**依頼事項:**
1. バハカリフォルニアの旅の抜粋本文を、「しばらくすると、メインロードの車道以外は乾いた土となり、砂が舞う。」を含む語句から書き始め、「途中、軍の検問があった。」の後で止めて、一字も変えずに書き写してください。
2. バハカリフォルニアの旅の抜粋本文によると、エンセナーダの街にはどんな店があったか。
3. バハカリフォルニアの旅の抜粋本文を、最後の文の後から書き継いでください。

**抜粋本文:**
::::::
2019年12月18日

バハカリフォルニア 1

エンセナーダは思ってた以上に大都市で、宿を出た後もしばらく街が続き、ウォルマートやコストコもあった。

しばらくすると、メインロードの車道以外は乾いた土となり、砂が舞う。

新調して間もない自転車パーツがみるみる砂を噛んでいく。

海沿いに道をつくってくれればいいのに、内陸の山道へ。


アップダウンはだるいが、幅広の路肩があるのはいい。

人口密度はほどよい。
割と短い間隔で街があり、店も宿もある。

途中、軍の検問があった。
スペイン語で簡単な質問をいくつかされ、すべてスペイン語で返答できた。
::::::
**データ:**
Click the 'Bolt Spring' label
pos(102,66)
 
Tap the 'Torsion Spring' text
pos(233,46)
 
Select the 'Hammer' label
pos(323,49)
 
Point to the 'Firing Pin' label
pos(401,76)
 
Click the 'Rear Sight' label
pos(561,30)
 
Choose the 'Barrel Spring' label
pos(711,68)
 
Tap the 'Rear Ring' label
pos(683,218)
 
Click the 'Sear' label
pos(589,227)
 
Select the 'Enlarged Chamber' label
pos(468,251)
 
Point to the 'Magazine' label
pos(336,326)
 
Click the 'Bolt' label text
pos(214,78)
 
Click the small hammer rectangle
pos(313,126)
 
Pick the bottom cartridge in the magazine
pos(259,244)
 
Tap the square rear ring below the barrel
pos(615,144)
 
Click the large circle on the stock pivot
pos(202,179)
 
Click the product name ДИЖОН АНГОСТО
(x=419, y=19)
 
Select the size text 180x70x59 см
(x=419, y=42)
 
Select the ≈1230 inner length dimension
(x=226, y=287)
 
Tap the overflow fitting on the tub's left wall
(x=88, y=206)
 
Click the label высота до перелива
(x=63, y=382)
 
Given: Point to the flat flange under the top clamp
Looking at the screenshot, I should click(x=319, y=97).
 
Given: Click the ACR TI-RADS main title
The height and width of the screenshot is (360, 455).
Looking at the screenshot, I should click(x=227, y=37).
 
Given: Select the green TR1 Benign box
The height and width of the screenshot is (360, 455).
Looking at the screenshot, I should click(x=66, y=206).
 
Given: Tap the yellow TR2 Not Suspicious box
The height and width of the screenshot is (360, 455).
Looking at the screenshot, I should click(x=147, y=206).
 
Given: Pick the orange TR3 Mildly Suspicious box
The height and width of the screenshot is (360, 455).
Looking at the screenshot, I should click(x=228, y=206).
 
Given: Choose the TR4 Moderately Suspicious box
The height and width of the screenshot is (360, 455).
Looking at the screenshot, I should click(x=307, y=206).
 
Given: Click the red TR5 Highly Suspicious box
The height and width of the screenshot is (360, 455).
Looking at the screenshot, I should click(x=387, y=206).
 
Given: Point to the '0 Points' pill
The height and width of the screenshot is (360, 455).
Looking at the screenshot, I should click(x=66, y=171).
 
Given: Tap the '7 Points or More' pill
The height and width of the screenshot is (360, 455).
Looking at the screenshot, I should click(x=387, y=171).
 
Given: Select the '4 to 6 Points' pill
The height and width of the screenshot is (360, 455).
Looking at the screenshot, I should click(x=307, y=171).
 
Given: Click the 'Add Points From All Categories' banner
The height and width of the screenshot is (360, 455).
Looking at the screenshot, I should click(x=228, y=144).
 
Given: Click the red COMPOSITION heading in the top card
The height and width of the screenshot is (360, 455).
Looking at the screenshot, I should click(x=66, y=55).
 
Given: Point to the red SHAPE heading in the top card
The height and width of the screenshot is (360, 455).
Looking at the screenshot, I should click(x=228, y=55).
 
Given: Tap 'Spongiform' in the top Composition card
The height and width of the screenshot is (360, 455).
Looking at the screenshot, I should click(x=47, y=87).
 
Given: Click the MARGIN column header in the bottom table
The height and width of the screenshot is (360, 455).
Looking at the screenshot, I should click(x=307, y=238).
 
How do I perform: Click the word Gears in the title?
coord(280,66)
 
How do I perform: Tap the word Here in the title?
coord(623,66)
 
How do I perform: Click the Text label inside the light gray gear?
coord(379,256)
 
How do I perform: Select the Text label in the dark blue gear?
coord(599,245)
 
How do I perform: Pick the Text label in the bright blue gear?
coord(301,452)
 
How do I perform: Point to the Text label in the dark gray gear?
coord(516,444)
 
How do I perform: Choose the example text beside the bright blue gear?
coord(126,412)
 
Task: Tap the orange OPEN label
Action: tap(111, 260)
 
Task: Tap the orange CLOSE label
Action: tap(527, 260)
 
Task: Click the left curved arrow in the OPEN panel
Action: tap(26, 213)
::::::
**項目別の結果:**
1.
しばらくすると、メインロードの車道以外は乾いた土となり、砂が舞う。

新調して間もない自転車パーツがみるみる砂を噛んでいく。

海沿いに道をつくってくれればいいのに、内陸の山道へ。


アップダウンはだるいが、幅広の路肩があるのはいい。

人口密度はほどよい。
割と短い間隔で街があり、店も宿もある。

途中、軍の検問があった。

2. ウォルマートとコストコです。

3.
僕のスペイン語レベルはまったくたいしたことないが、初歩的な文法や単語は記憶に刻まれているし、スペイン語は英語より断然聞き取りやすい。
ただ、この基礎レベルの壁を越えてその先へ行くのが簡単ではない。

小さな街で1泊。


やはり舗装されているのはメインの車道だけ、あとは乾いた土。

メキシコで気づいた変化、もう二点。

貧しい国、特にアフリカと中南米では、買い物する時は店にバッグを預けなければならないところが多い。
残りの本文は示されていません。